In 1989, facing international pressure for Brunner’s extradition and fears of an Israeli raid to capture or kill him, the Assad regime placed the war criminal under house arrest in his fourth floor apartment in the affluent district of Abu Rumaneh.
Brunner had lost an eye and three fingers from letter-bombings in 1961 and 1980. “He became hysterical from being locked up,” Mohamed Abdul Rahman al-Hammadeh, who was part of a rotating unit of 22 guards, told journalist Hedi Aouidj. Hammadeh joined the Syrian rebellion and now lives in Jordan.
“He insulted Hafez al-Assad, the intelligence services,” Hammadeh recalled. “We reported back and he’d end up in a cell at Mohajerin [intelligence headquarters] and after a few days we’d take him back to the apartment.”
Brunner confided in the guard: “He told me Saddam Hussein was a great man, the only one capable of destroying Israel. ” He regretted not having annihilated all Jews, but boasted of having killed 25,000 Jews from France.
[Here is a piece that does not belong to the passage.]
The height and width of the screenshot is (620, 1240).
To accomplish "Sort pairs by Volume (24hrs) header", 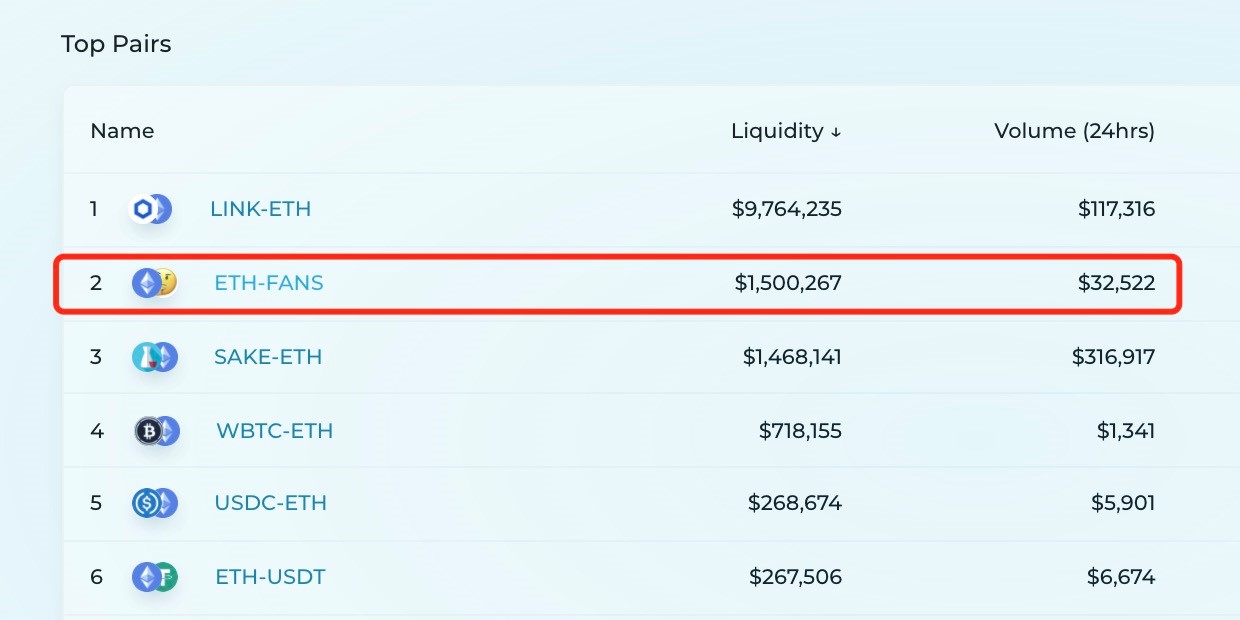I will (x=1074, y=131).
In a 1998 interview with French television, Hafez al-Assad denied Brunner’s presence. “If you know where he is, I’ll send someone there with you on the spot,” he said.
About that time, Brunner was moved to a one-room basement cell, which he did not leave for the rest of his life. His imprisonment continued after Bashar came to power in 2000.
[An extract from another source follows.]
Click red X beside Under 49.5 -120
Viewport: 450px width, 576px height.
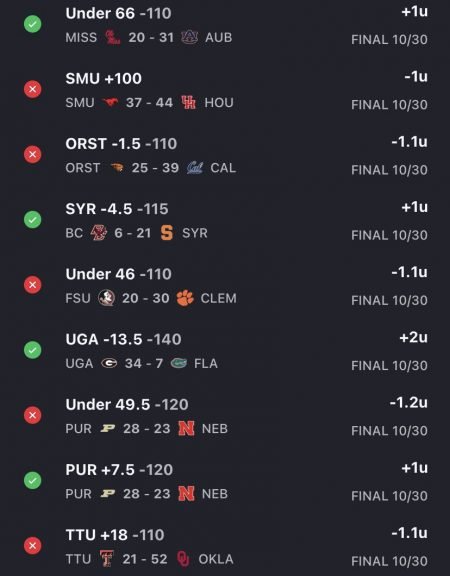[x=33, y=415]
“He was very tired, very ill. He suffered and he screamed a lot. Everyone heard him,” another former guard, identified only as Omar, said. “The chief guard gave him food, a soldier’s ration of one egg or a one potato . . . He also laughed very loudly. He banged his head on the walls . . . He had a skin disease because of the lack of sunlight and fresh air . . . He couldn’t even wash himself. You wouldn’t keep an animal in such a place.”
After the second World War, Brunner was assisted by one of the “ratlines,” escape routes for Nazis set up with the acquiescence of the Vatican and US intelligence. Other beneficiaries included Eichmann, Klaus Barbie, Josef Mengele and Andrija Artukovic, the Croatian war criminal who stayed with his family in Ireland on his way to the US. (The great Irish essayist Hubert Butler recounted Artukovic’s story in Balkan Essays, published by Irish Pages Press.)
In 1956, Brunner reached Damascus, where he was known as Georg Fischer or Abu Hossein. After Hafez al-Assad seized power in 1971, Brunner helped him establish the regime’s intricate system of compartimentalised Mukhabarat agencies. He is said to have trained the most infamous intelligence chiefs, including Ali Haidar, Ali Douba, Mustafa Tlass and Shafiq al-Fayad.
Brunner is also believed to have designed the “German chair”, a Syrian torture device that breaks the back of detainees. His legacy remains. “I am struck by the rigour with which the Mukhabarat continue, despite the war, to arrest people, torture, draw up reports, number the bodies,” said Nadim Houry, a researcher for Human Rights Watch.
In the fridge
A former high-ranking Syrian official explained to XXI how Brunner became the pawn of his Syrian protectors.
“Brunner was a card in the hand of the regime,” he said. “You don’t know in advance what purpose a card will serve, so you put the person in the fridge. Only dictatorships put people in the fridge. And one day, you drop them because you don’t need them anymore or they cost too much.”
Brunner was given a Muslim burial, in secret, at night in the Al-Affif cemetery in Damascus.